鴻上尚史「不死身の特攻兵」

| コメント(0)
鴻上尚史の著作「不死身の特攻兵」は、陸軍最初の特攻部隊に選ばれ、九回も特攻出撃してそのたびに生きて帰って来た兵士をテーマにしたものである。著者の鴻上尚史はこの本を通じて、特攻攻撃に直面した日本兵の心理をきめこまかく描くとともに、かれらに死の特攻を強要した上官たち、それは日本軍そのものといってもよいが、その日本軍の責任を鋭く追及している。

今の日本ではとかく、特攻をおしなべて美化する傾向があると著者は言う。それは特高兵士の英雄的な行為を称揚するあまり、特攻を命じた側の責任をもうやむやにして、十把一絡げで特攻を美化することから来ていると著者は考える。そうした傾向は、いわゆる一億総懺悔の言説にもあらわれていた。一億総懺悔とは、戦争を命じた者も命じられたものも一緒くたにして、日本人すべてに戦争責任があるという議論だが、それは真の戦争責任をあいまいにするものだ。特攻についても同じことで、特攻を称揚するあまり、特攻を命じられたものと命じたものとを一緒くたにして、命じたものまで称揚するようなことがあってはならない、と著者は考えるのである。

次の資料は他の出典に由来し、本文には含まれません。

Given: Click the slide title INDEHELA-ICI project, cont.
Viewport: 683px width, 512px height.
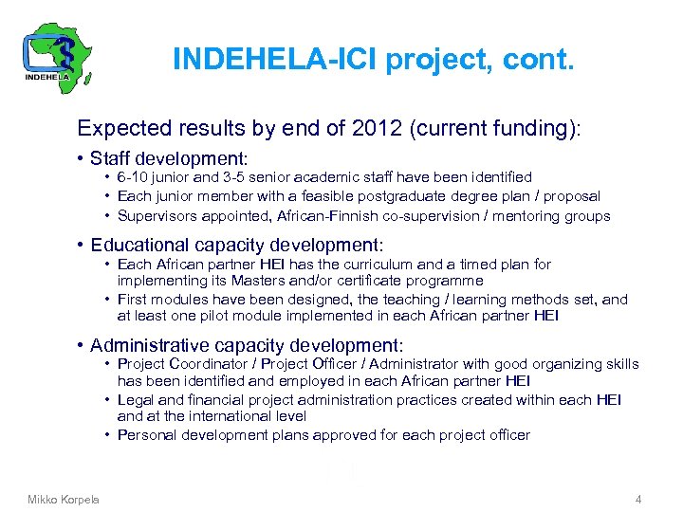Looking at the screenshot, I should pos(373,61).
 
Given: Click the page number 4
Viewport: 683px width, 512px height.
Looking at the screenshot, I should pos(638,499).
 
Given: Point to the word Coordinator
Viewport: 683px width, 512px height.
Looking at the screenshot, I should pos(208,364).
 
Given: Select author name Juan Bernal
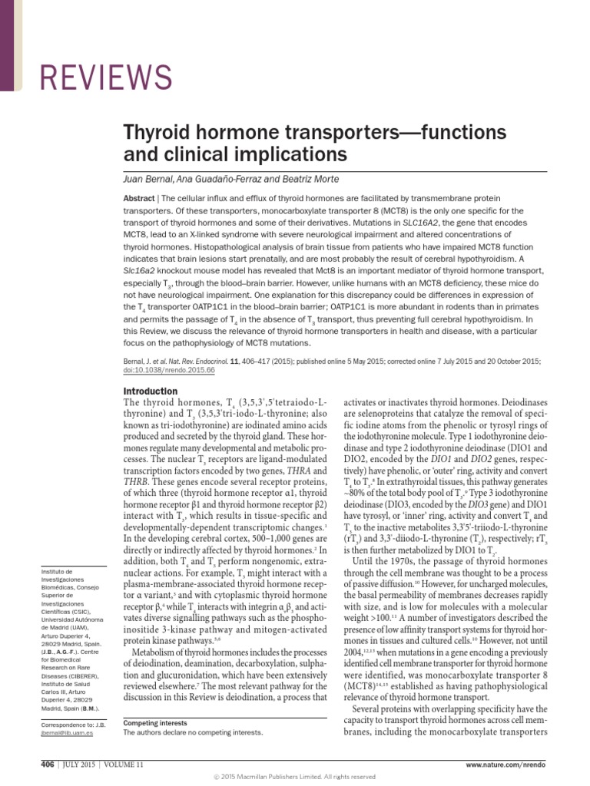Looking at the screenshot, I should pyautogui.click(x=151, y=178).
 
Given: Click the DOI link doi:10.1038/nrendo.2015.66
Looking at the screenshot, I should pyautogui.click(x=168, y=370).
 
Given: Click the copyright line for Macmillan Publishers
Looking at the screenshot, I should pyautogui.click(x=294, y=777).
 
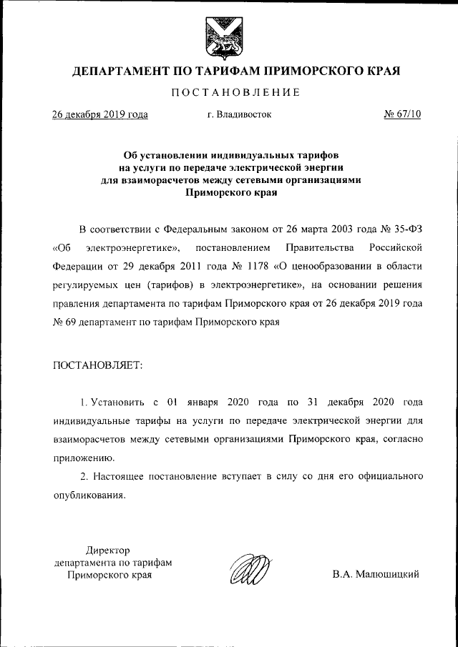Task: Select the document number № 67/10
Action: tap(401, 114)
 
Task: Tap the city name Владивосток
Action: tap(239, 114)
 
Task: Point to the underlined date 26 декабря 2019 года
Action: tap(100, 114)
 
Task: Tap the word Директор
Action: tap(108, 550)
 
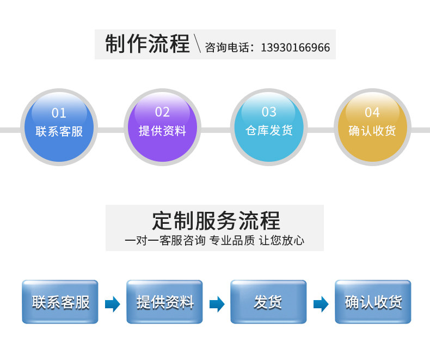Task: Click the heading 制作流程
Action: coord(148,44)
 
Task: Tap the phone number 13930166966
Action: coord(295,48)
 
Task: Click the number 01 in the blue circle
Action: coord(59,113)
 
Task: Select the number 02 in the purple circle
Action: coord(162,112)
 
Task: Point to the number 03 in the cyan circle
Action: coord(269,112)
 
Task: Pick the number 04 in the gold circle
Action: coord(372,112)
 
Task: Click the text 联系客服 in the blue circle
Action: coord(59,131)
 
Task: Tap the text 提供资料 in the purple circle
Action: coord(162,131)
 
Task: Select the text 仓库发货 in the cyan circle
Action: coord(269,130)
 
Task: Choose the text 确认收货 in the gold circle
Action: coord(372,131)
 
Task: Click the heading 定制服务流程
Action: coord(216,221)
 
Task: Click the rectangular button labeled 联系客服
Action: coord(60,302)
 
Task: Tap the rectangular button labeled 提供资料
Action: coord(164,302)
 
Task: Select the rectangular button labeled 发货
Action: coord(268,302)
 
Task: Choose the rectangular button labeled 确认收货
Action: coord(373,302)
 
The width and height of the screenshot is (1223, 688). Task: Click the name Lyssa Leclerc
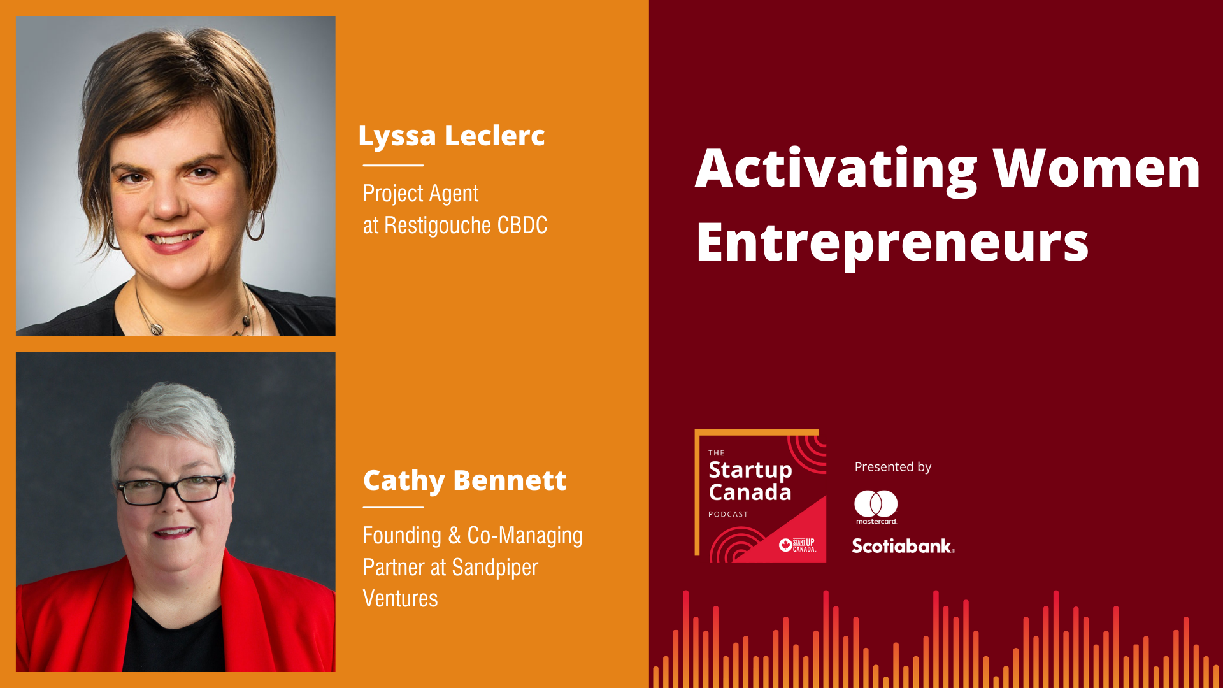[x=451, y=136]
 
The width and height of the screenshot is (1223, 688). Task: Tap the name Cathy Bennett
[x=464, y=481]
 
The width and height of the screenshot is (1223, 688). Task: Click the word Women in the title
[x=1096, y=168]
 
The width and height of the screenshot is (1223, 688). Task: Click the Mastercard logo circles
[x=876, y=503]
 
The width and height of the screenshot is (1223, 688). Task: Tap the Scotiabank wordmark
[x=903, y=546]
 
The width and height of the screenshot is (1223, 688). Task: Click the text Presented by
[x=892, y=467]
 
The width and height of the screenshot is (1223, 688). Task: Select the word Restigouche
[x=438, y=226]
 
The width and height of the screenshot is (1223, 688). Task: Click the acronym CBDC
[x=522, y=226]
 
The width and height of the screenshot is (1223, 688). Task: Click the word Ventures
[x=400, y=599]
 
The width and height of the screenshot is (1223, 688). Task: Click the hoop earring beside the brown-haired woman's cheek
[x=255, y=224]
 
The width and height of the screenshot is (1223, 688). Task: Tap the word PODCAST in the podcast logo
[x=728, y=514]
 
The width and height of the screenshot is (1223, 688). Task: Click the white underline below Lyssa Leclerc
[x=393, y=165]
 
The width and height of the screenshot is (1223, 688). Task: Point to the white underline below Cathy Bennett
[x=393, y=507]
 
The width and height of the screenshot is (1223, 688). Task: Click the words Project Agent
[x=420, y=194]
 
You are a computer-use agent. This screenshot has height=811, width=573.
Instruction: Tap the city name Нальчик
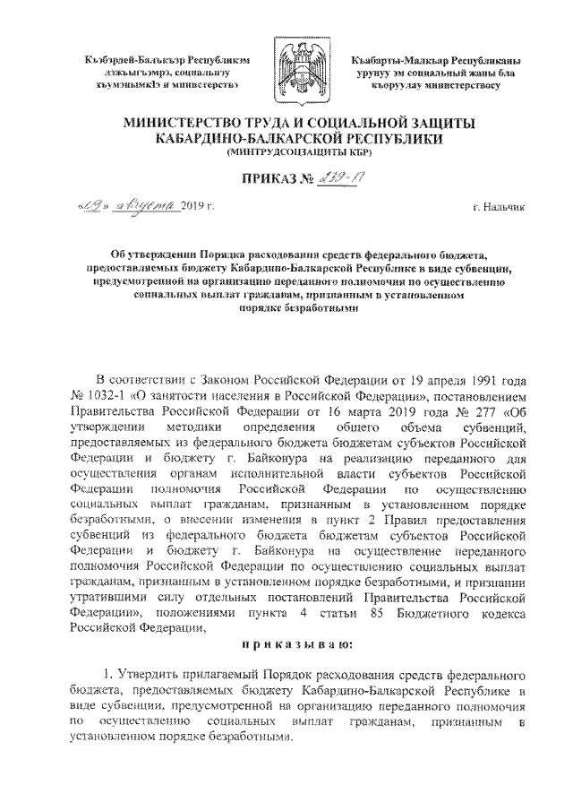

特攻兵のほとんどは死んだが、この本が取り上げている佐々木友次をはじめ、生き残ったものは自分の特攻経験をなかなか語ろうとしない。それは、自分が語ることによって、特攻についての世間の常識が覆されることを世間が許さないことを、彼らが知っているからだ。佐々木友次についていえば、自分は命令されて特攻に出撃したのであって、かならずしも自発的に行ったのではないとつねづね思っていた。しかしその思いを正直に語ると、世間から猛反撃を受けた。世間は、特攻というものはおしなべて、兵士の無私の自発的精神に支えられていたのであって、決して強制されて行ったのではないと信じたがっている。その気持ちに逆らうようなことを言うと、激しく非難される。その非難が唇寒くて積極的に語らないようになったのだと著者は考えるのである。

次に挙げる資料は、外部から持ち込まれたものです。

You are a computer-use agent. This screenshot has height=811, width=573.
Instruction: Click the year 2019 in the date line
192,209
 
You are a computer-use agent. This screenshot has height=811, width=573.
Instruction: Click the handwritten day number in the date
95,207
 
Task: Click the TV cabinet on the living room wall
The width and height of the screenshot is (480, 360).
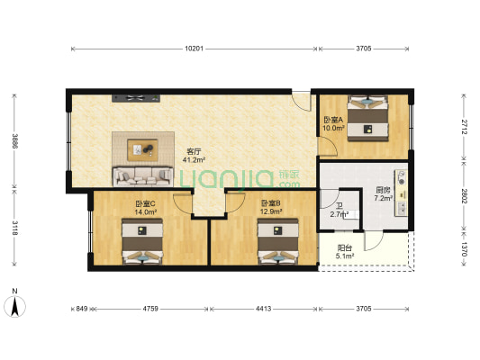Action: point(134,96)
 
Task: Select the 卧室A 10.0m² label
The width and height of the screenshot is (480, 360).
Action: point(334,124)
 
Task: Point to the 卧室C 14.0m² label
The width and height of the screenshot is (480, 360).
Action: point(146,209)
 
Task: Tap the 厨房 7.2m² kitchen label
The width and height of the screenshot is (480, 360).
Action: point(383,194)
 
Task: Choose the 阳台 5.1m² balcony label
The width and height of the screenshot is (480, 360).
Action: point(345,251)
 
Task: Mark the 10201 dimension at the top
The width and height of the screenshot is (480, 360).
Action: point(195,48)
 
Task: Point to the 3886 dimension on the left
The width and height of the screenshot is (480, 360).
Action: point(14,141)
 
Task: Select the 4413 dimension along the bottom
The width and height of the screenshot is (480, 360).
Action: point(263,309)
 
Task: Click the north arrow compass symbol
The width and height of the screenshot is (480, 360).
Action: point(15,305)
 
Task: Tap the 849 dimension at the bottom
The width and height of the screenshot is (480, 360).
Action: point(81,309)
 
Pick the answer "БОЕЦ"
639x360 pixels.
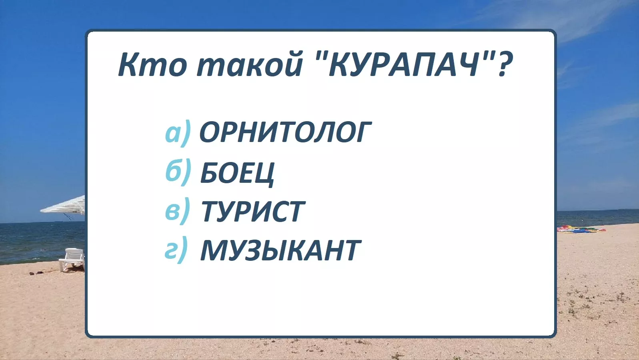pyautogui.click(x=237, y=173)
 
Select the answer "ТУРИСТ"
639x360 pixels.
pyautogui.click(x=253, y=211)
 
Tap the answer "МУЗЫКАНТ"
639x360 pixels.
pyautogui.click(x=280, y=250)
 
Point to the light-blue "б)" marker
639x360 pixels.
pyautogui.click(x=178, y=172)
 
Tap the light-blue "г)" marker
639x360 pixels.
pyautogui.click(x=176, y=250)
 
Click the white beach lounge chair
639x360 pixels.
pyautogui.click(x=72, y=258)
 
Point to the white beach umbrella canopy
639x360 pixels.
pyautogui.click(x=63, y=205)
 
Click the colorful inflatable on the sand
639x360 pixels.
pyautogui.click(x=581, y=229)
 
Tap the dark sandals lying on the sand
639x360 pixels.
pyautogui.click(x=37, y=273)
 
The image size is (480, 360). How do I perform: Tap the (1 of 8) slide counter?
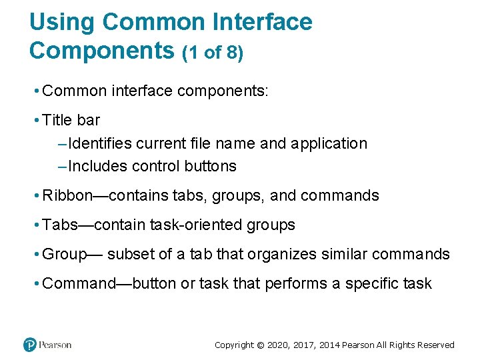point(213,53)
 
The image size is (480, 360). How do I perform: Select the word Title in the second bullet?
point(57,121)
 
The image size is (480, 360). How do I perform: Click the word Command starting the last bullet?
point(79,284)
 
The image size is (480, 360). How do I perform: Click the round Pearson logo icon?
point(29,345)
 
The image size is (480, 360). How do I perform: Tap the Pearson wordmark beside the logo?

しかし、佐々木に対して猛然と非難を浴びせるのは、特攻とは全く縁のなかった人たちだ。かれらは特攻の当事者でないにもかかわらず、特高について判断する資格があると主張して、自分たちの憶説に反した言説に対しては、佐々木のように当事者の言葉であっても是認しない。当事者の言葉よりも、自分たちの思い込みのほうが大事なのだ。そういう構図は、特高の問題に限らず、あらゆる場面で見られる。それが日本という国の姿だ。

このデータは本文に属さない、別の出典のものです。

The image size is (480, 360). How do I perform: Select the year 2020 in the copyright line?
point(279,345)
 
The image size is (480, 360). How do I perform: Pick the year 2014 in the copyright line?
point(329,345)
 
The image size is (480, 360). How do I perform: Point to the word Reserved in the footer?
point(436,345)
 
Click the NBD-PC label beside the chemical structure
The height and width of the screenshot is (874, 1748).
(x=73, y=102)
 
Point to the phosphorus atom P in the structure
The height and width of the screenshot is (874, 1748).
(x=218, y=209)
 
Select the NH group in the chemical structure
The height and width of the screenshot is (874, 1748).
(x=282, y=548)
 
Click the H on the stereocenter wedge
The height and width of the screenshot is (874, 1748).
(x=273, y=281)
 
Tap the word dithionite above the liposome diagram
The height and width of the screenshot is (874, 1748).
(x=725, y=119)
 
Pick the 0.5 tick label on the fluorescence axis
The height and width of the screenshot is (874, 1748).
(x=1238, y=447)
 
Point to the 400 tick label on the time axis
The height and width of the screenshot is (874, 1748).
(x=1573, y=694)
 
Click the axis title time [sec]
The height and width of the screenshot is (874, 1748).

しかしそれではいけない。それでは特攻という過ちを今後再び避けることはできない。今後そういう過ちを避けて、人間性を尊重するためには、事実を明らかにして広めていく必要がある。その事実の解明の中には、軍指導者の責任に触れるものもあるだろうし、その限りで抵抗を感ずるむきもあるだろうが、国民として成熟していくためにはそれを避けることはできない。

著者鴻上尚史はこういう問題意識に導かれながら、この本を書いていることがひしひしと伝わって来る。筆致は穏やかだけれども、問題意識はかなりの熱さを感じさせる本だ。